Rabat - The Berkane slaughterhouse featured in a recent video purporting to show its unsanitary working conditions has been temporarily closed for investigation as of August 7.
Rabat – The Berkane slaughterhouse featured in a recent video purporting to show its unsanitary working conditions has been temporarily closed for investigation as of August 7.
The inquiry will be conducted by a committee composed of members of the National Office for the Sanitary Security of Food Products (ONSSA) under the direction of the regional office and the National Office for Electricity and Potable Water (ONEE), reports HuffPostMaroc.

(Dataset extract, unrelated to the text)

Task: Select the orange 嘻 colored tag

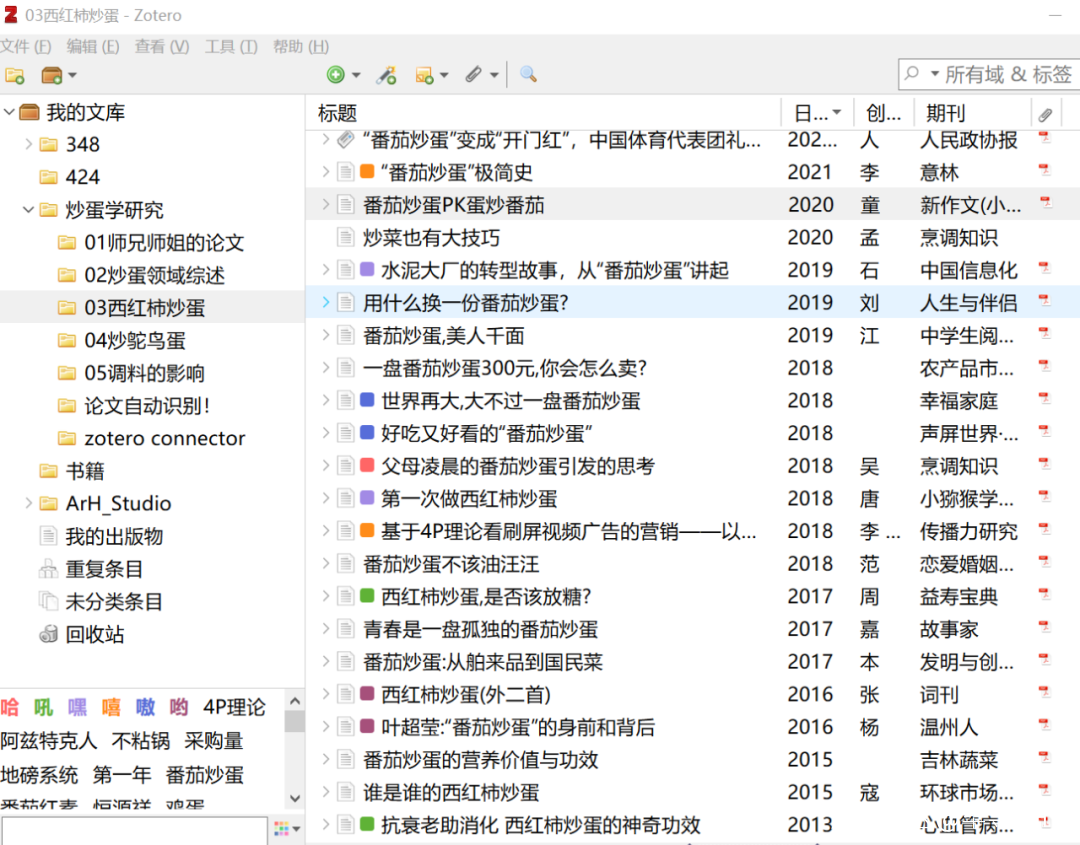Action: point(111,707)
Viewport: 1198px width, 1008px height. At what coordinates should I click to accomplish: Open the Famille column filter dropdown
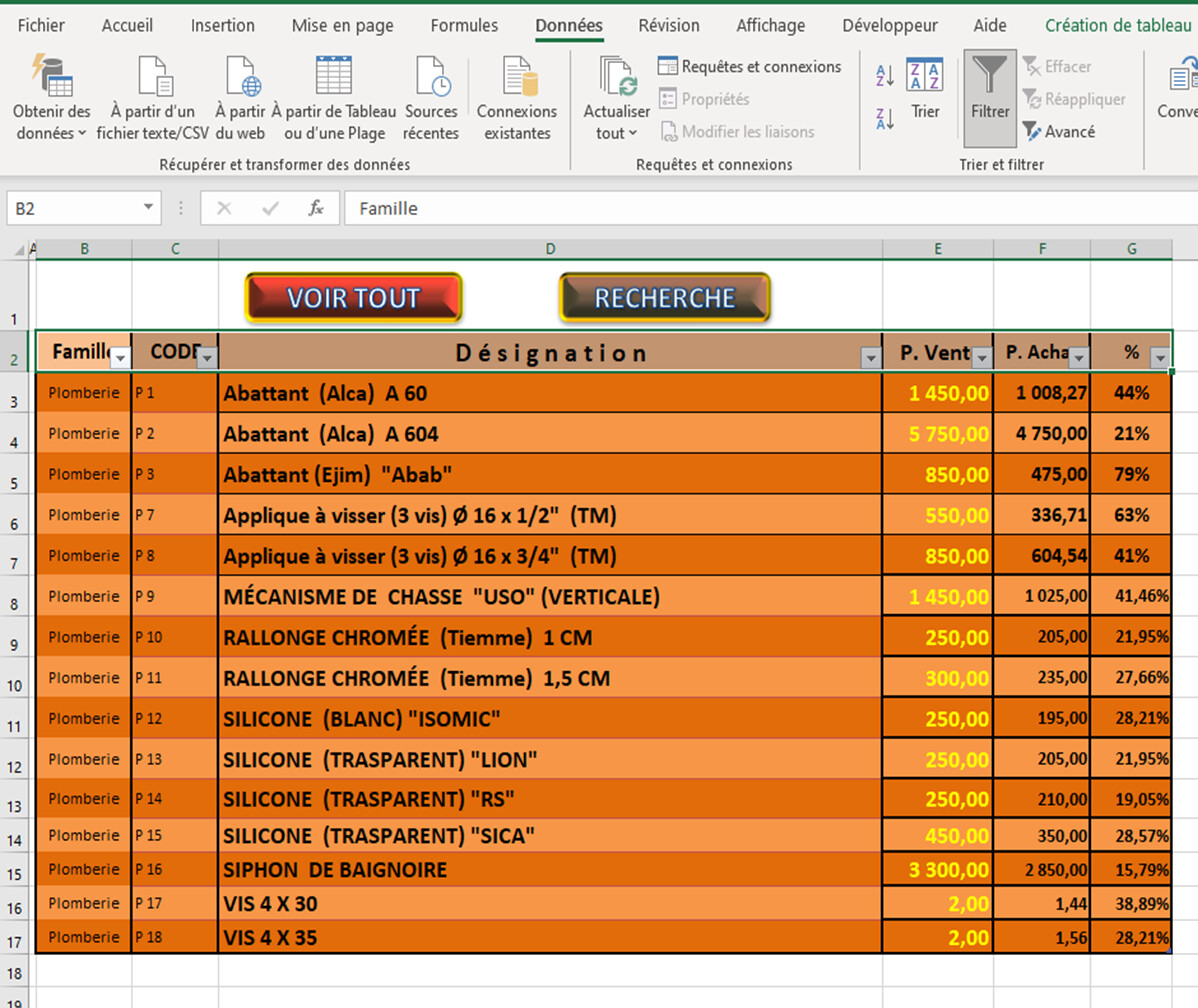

The video, essentially a tour of the slaughterhouse by one of its workers, shows the building’s decapitated conditions, offal strewn on the floor, and workers cleaning meat in dirty water. Some employees implore viewers not to eat meat coming from the facility.
After the video began stirring local social media on August 1, Mustapha Kaouri, the premier vice-president of the municipality of Berkane, told the news site that the video didn’t reflect “the entire reality of the slaughterhouse,” and that consumers “risk nothing” from eating its meat.
“Just now, again, a veterinarian rejected a sick cow,” assured Kaouri.
The vice-president revealed that the municipality had issued a complaint against Adbessamad Belaaziz, the director of the news site AalamOnline which had originally published the video
Kaouri claimed that the complaint was not about the video per-se, but rather about the nature in which it was filmed.
“It’s because [Belaaziz] didn’t have the necessary authorizations to film,” said Kaouri. “He also attacked one of our officials, [who was] sent to the emergency room from 9:30 a.m. to 2:30 p.m.”
Belaaziz denied to HuffPostMaroc that he needed authorization. “I was simply responding to the request of the officials of the slaughterhouse. And I never attacked a watchman or anyone else.”
AalamOnline’s director said he had lodged his own complaint against Kaouri and the municipality’s president, Mohamed Ibrahimi, and announced that he would hold a sit-in Friday, August 11 at the city council.
Recently, the unsanitary conditions in which much Moroccan meat is processed have come to light.
A report by the Court of Auditors released July 10 revealed that just five slaughterhouses in the kingdom met national hygiene and sanitation standards, citing instances of rusty equipment, lack of potable water, and broken truck refrigerators.